The message to Grindr members?  If you yourself are using the PrEP medication at least 4 times a week consistently and without gaps, congratulations: It is extremely unlikely you will get or transmit HIV.  Add a condom, and the likelihood approaches zero, plus you then also protect against other sexually transmitted infections, which PrEP by itself does dont accomplish.   The studies say you are very rare, and that a good portion of you may in lustful moments mislead yourself about your level of adherence.  Don't kid yourself or a playmate into a life-changing condition.

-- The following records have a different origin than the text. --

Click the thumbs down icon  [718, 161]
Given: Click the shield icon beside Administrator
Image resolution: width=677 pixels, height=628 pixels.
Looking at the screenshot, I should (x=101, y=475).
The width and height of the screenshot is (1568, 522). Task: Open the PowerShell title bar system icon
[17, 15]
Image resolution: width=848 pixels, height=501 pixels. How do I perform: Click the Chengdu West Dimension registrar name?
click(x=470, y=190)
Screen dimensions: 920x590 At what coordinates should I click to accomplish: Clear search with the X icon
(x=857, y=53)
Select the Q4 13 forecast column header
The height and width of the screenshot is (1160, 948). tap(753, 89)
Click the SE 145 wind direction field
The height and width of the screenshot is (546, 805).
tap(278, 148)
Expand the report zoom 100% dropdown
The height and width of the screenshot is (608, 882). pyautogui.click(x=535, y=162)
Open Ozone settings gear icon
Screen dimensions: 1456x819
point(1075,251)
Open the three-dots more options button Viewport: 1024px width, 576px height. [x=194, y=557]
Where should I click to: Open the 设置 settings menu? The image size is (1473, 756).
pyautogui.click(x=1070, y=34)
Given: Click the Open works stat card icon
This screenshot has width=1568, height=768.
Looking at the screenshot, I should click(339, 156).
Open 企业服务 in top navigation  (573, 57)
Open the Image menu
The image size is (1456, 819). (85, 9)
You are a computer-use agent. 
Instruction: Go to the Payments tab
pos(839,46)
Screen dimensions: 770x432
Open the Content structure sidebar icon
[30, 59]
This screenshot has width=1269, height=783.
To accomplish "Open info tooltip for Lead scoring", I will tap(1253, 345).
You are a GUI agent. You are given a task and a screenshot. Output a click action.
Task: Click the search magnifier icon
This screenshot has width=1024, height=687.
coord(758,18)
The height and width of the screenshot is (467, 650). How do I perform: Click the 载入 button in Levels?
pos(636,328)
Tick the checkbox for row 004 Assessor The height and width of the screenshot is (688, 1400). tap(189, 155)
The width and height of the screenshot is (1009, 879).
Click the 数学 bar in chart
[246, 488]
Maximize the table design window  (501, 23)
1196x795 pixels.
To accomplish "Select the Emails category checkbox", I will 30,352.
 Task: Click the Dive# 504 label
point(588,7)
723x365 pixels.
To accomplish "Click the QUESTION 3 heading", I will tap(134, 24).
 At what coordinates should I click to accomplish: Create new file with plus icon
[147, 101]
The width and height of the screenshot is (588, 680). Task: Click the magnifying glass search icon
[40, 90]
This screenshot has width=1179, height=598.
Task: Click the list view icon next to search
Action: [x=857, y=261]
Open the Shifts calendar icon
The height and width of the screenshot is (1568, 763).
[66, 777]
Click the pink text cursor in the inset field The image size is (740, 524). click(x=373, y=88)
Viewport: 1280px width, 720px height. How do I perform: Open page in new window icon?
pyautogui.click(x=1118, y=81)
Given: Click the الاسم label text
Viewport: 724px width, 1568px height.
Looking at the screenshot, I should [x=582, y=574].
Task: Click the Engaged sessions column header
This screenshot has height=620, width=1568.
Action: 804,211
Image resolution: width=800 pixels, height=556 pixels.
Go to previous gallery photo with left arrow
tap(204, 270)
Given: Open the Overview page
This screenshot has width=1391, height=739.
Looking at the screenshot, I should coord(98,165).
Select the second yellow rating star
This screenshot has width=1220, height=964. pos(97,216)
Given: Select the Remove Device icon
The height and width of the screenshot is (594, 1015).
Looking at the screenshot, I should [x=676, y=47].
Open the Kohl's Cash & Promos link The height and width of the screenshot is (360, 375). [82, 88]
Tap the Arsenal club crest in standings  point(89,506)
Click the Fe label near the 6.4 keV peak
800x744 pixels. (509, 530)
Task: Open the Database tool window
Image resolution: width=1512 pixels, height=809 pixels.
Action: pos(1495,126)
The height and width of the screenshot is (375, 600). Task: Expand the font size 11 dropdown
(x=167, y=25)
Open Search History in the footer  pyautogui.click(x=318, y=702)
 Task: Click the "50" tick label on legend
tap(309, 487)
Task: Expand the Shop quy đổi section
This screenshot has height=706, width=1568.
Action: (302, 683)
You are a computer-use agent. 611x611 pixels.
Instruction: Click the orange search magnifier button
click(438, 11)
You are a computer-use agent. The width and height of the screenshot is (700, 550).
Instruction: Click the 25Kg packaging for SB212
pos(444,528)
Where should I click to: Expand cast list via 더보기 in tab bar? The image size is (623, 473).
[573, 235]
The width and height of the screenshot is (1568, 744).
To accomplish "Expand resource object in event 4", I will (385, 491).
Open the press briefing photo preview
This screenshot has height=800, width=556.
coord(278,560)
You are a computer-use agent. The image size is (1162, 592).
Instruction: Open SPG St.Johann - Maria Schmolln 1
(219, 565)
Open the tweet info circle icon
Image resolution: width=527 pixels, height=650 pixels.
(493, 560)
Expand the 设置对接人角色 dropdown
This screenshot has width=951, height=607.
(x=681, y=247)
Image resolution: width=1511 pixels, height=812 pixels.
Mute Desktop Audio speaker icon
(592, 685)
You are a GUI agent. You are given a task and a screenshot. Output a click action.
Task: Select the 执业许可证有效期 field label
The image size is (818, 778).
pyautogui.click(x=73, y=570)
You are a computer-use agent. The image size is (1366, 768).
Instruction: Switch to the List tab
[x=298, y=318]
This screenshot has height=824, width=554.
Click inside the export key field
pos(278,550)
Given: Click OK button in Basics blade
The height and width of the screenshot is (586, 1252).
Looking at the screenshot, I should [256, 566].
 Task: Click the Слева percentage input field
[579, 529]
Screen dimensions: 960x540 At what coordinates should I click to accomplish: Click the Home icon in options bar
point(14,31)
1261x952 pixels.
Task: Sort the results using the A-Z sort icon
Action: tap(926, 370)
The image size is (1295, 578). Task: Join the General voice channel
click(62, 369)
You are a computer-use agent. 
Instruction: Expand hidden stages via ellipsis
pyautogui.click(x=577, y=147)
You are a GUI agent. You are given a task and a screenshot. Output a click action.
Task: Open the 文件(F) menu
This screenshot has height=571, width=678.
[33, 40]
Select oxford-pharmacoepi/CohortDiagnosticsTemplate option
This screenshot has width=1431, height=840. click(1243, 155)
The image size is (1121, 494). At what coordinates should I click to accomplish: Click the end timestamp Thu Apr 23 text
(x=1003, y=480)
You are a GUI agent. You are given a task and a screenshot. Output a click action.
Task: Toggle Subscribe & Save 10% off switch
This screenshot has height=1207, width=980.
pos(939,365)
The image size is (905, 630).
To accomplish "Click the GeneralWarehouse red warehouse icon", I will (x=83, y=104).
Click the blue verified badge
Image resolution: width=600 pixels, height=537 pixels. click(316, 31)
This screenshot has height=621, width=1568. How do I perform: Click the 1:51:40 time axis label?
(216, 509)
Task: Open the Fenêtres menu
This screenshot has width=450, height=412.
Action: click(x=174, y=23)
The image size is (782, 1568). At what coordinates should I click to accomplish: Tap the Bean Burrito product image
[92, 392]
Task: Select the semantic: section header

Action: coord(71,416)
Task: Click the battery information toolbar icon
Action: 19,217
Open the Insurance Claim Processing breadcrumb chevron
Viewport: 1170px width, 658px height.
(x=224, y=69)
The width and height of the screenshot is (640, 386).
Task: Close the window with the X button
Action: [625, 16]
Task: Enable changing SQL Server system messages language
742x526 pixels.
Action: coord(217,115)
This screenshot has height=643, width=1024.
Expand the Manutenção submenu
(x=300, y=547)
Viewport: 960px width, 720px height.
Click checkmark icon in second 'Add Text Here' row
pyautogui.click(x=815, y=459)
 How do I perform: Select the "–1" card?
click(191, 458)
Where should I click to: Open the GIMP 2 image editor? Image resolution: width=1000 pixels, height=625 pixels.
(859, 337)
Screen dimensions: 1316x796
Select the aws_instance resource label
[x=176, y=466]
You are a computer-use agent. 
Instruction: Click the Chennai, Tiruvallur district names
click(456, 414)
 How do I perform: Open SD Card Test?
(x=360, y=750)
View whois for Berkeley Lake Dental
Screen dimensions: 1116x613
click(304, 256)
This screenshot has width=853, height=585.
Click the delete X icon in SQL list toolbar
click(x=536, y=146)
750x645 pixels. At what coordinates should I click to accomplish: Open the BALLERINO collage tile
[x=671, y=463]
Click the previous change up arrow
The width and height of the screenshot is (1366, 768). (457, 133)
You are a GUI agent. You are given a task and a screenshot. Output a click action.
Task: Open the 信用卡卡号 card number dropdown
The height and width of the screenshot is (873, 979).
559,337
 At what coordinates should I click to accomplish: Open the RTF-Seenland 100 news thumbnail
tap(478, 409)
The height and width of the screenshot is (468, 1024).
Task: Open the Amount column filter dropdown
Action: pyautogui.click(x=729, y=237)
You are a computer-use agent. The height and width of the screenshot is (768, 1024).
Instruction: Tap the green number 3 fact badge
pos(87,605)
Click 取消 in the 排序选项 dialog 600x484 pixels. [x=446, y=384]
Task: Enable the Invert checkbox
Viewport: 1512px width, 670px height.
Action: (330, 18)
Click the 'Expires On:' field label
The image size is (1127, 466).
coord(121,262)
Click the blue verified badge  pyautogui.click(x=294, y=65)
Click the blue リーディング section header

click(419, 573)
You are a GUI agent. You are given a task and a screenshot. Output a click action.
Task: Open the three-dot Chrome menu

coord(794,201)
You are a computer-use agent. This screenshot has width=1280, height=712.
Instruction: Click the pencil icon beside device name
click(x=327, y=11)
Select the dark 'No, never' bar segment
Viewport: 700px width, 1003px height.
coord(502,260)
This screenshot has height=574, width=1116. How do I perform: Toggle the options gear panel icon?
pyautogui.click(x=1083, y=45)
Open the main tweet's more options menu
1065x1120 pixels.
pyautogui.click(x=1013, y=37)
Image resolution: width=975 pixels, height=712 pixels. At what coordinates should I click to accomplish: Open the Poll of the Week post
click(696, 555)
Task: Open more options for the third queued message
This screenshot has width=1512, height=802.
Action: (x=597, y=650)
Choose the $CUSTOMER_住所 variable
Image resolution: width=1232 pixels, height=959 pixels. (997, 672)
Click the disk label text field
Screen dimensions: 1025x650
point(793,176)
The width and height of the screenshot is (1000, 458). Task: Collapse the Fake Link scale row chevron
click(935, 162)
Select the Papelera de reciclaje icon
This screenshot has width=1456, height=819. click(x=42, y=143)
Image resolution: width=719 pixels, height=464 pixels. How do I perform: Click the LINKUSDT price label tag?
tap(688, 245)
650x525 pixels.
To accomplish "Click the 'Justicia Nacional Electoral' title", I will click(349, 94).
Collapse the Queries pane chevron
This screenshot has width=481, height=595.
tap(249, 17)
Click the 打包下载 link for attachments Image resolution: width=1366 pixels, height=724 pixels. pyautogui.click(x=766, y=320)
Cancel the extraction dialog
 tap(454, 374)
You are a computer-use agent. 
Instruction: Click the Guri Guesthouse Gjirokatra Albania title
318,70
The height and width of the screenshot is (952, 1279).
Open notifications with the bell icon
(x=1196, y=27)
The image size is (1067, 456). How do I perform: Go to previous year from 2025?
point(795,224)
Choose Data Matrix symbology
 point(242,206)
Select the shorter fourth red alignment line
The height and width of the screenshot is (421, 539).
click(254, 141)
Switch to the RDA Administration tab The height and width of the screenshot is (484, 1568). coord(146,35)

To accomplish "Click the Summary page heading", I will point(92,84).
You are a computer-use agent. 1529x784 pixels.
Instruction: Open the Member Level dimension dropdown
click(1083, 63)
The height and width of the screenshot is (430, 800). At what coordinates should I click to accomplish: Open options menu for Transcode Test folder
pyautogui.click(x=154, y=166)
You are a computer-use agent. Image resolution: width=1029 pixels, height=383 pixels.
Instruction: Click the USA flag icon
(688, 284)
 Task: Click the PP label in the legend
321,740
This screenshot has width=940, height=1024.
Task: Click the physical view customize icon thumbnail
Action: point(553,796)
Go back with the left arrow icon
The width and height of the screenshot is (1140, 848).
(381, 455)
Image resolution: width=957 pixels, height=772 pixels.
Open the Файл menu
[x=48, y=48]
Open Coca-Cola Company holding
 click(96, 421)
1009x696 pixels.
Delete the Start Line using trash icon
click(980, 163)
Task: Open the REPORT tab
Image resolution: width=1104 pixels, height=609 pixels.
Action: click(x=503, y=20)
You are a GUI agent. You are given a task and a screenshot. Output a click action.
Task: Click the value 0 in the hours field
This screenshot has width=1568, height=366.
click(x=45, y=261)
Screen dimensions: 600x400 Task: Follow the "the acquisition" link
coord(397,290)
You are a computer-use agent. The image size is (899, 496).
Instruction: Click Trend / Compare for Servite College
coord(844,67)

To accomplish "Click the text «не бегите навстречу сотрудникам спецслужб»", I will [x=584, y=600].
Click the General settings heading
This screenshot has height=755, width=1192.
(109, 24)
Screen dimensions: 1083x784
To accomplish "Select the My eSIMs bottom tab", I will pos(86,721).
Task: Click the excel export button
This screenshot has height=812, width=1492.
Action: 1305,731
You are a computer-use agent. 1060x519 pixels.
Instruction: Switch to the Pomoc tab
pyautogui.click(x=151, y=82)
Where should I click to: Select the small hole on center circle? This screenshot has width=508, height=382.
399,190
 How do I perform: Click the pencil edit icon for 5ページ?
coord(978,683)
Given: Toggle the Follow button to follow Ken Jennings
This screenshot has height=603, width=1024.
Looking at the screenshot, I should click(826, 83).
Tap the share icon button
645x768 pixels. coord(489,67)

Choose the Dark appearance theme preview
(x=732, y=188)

And if you're depending on others who claim they are taking PrEP, consider strongly an attitude toward anal sex that says, "If you're going to stick that pretty thing in me, you'd better have a rubber on it."  Take care of yourself, you deserve it!

To Grindr, which no doubt profits from selling messaging to the manufacturer, and to Gilead Sciences, for whom anti-retrovial medication is a source of substantial profit: promote this form of prevention wholeheartedly, as it deserves.  But tell the whole story, which requires you to say that in the real world it's much better than nothing but by itself not good enough.

Michael Collins (1947-1984)

Michael Collins (1947-1984)

Lyle Loder (1950-1987)

        Lyle Loder (1950-1987)










Note: I studied statistics a hundred years ago, and it was difficult for me then.  The statistical information I refer to above comes mainly from two trustworthy secondary sources: an article from Poz magazine published in July 2014 and a page called "PrEP Facts" from the website of the San Francisco AIDS Foundation.  Both of these sources have links to the original work they report.  Of course I alone am responsible for any misinterpretation of the information.